REQUIRED TASKS ::
**1)** According to the Ned's Atomic Dustbin article, where did the band get its name?
**2)** Decide whether each statement agrees with the Ned's Atomic Dustbin article, and back each yes or no with the article's own words: (a) The band's line-up includes two bass players. (b) "Until You Find Out" was released on Sony. (c) The band signed to Sony on the condition that their music could come out through their own Furtive label.
**3)** Write what comes next in the Ned's Atomic Dustbin article, starting after its final sentence.
====== EXTRACT ======
Background information
- Origin: Stourbridge, England
- Genres: Alternative rock, power pop, grebo, indie punk
- Years active: 1987–1995; 2000–present;
- Labels: Furtive Sony Columbia Spitfirepink
- Members: Jonn Penney Alex Griffin Dan Worton Gareth "Rat" Pring Matt Cheslin
- Past members: Andy King Martin Warlow Wiz
- Website: www.nedsatomicdustbin.com

= Ned's Atomic Dustbin =

English rock band

Ned's Atomic Dustbin is an English rock band formed in Stourbridge, West Midlands, in November 1987. The band took their name from an episode of radio comedy programme The Goon Show. The band is unusual for using two bass-players in their line-up.

==History==
Frontman and co-founder Jonn Penney has listed Joni Mitchell, Echo & the Bunnymen, The Cure and The Teardrop Explodes among his favourite artists. His favourite albums include Closing Time by Tom Waits and Architecture & Morality by Orchestral Manoeuvres in the Dark. Ned's Atomic Dustbin quickly gathered a strong fanbase after being offered a support slot by local heroes The Wonder Stuff on their 1989 and 1990 UK tours. During 1990, Ned's Atomic Dustbin signed with Birmingham-based indie label Chapter 22 Records for their debut release, The Ingredients EP, followed by a single, "Kill Your Television", which reached No. 92 and No. 53 respectively in the UK singles chart. "Kill Your Television" also topped the UK independent singles chart. This, combined with their acclaimed live reputation, drew a huge crowd to their afternoon appearance on the main stage of the Reading Festival in August 1990. The buzz created was significant enough to catalyse the interest of major record labels. One final single for Chapter 22 followed, "Until You Find Out" which eventually stalled at No. 51. The band decided to sign to Sony Records, on the proviso that they be allowed to release their music through their own Furtive label – thus regaining a higher degree of creative control while still enjoying the benefit of the major label's distribution and advertising clout.
====== EXERCISE DATA ======
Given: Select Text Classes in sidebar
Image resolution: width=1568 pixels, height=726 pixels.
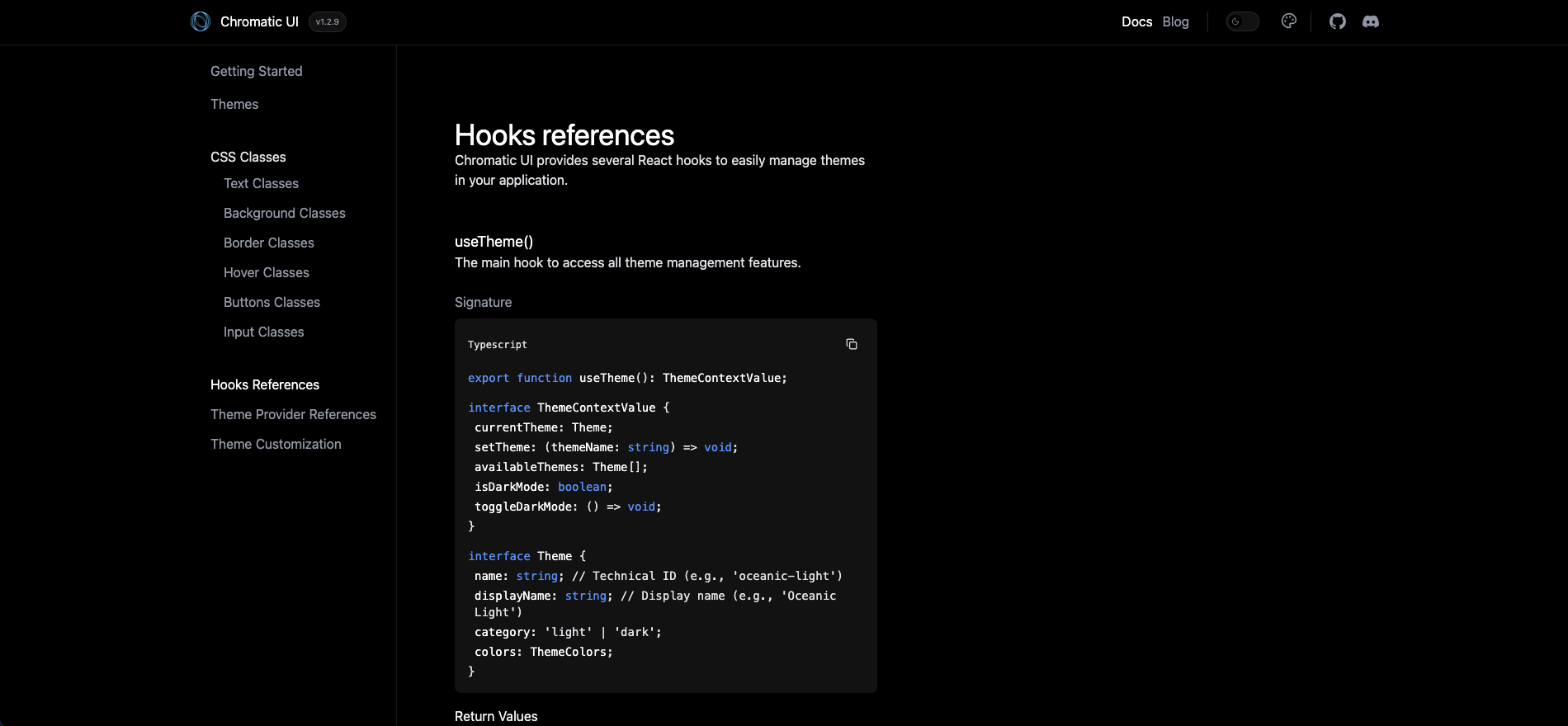Looking at the screenshot, I should coord(261,183).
======
ANSWER SET ::
**1)** From an episode of the radio comedy program The Goon Show.

**2)**
(a) Yes: "The band is unusual for using two bass-players in their line-up."
(b) No: "One final single for Chapter 22 followed, "Until You Find Out""
(c) Yes: "on the proviso that they be allowed to release their music through their own Furtive label"

**3)**
In March 1991, Ned's Atomic Dustbin found themselves in the UK top 20 with their next single, "Happy", their Sony/Furtive debut. It reached No. 16 and earned the band the first of two Top of the Pops appearances. They released their debut album God Fodder shortly afterwards, in April 1991, which made No. 4 in the UK albums chart. In July 1991, British music magazine NME noted that the band were, along with The KLF, Seal, The La's and Electronic, making their mark in the United States. The band released a new UK single, "Trust", towards the end of 1991, while America got the God Fodder versions of "Kill Your Television" and "Grey Cell Green", the video for the latter track proving to be a big hit on MTV's taste-making alternative show 120 Minutes. During 1991, the group toured around the world with, amongst others, Mega City Four, Senseless Things and Jesus Jones. They recorded their second album Are You Normal? in 1992, which was promoted by the singles "Not Sleeping Around", "Intact" and, in some European territories, "Walking Through Syrup".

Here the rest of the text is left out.